>>>

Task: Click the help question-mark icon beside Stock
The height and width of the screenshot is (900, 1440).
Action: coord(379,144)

<<<
>>>

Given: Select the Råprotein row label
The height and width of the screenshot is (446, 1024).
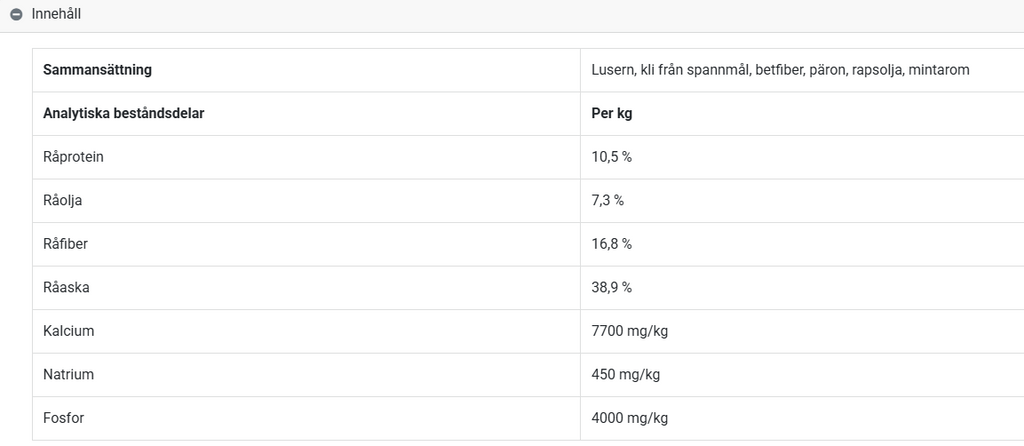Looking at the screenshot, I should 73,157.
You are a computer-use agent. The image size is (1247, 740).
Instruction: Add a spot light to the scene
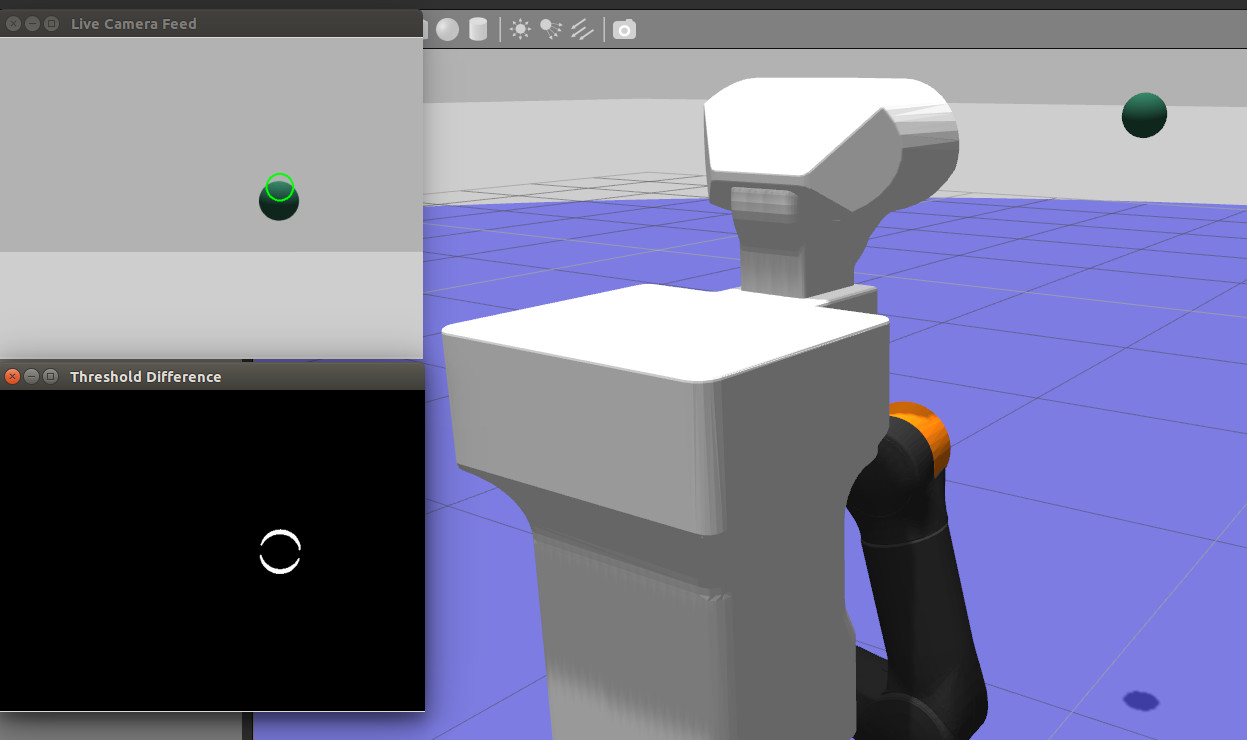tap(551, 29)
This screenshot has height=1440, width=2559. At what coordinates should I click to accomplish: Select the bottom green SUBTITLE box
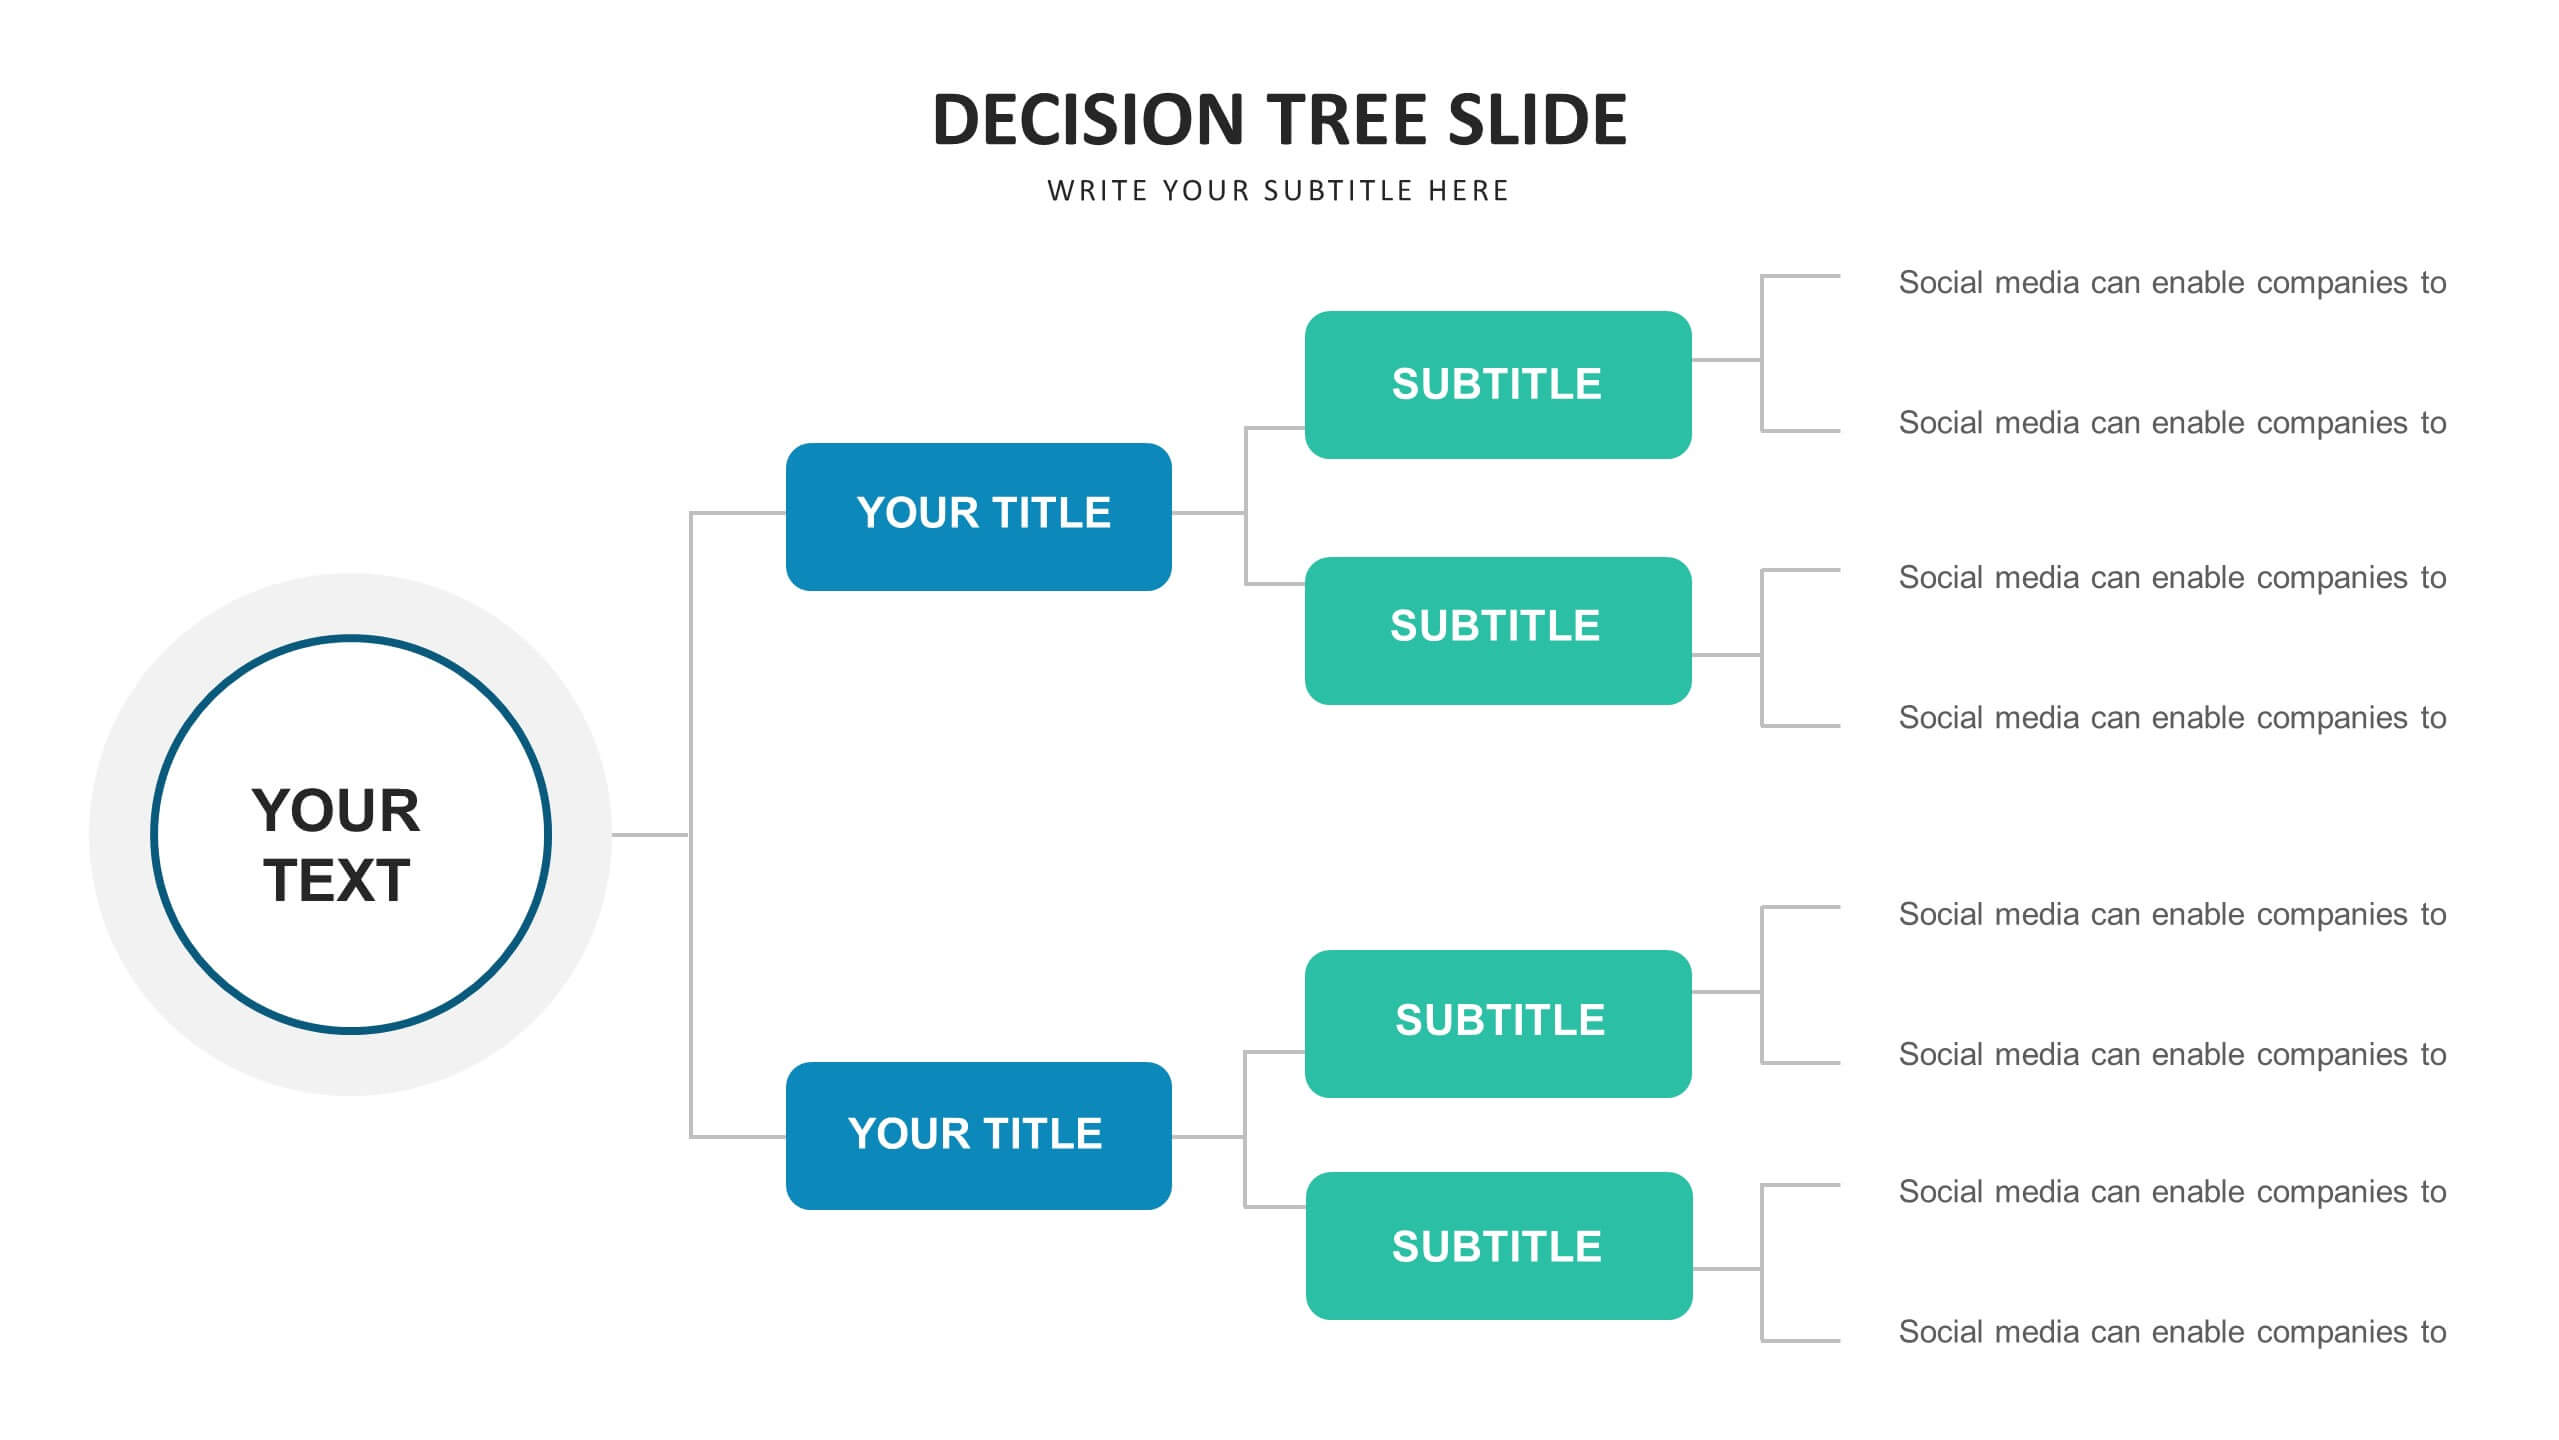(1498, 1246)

<<<

> EXERCISE BRIEF
Everything above from the line containing "Given: Select the Råprotein row label" through the line containing "You are a computer-use" must be repeated exactly, and the pictures must be left out.

> EXERCISE RESPONSE
Given: Select the Råprotein row label
The height and width of the screenshot is (446, 1024).
Looking at the screenshot, I should 73,157.
You are a computer-use agent. The image size is (1247, 740).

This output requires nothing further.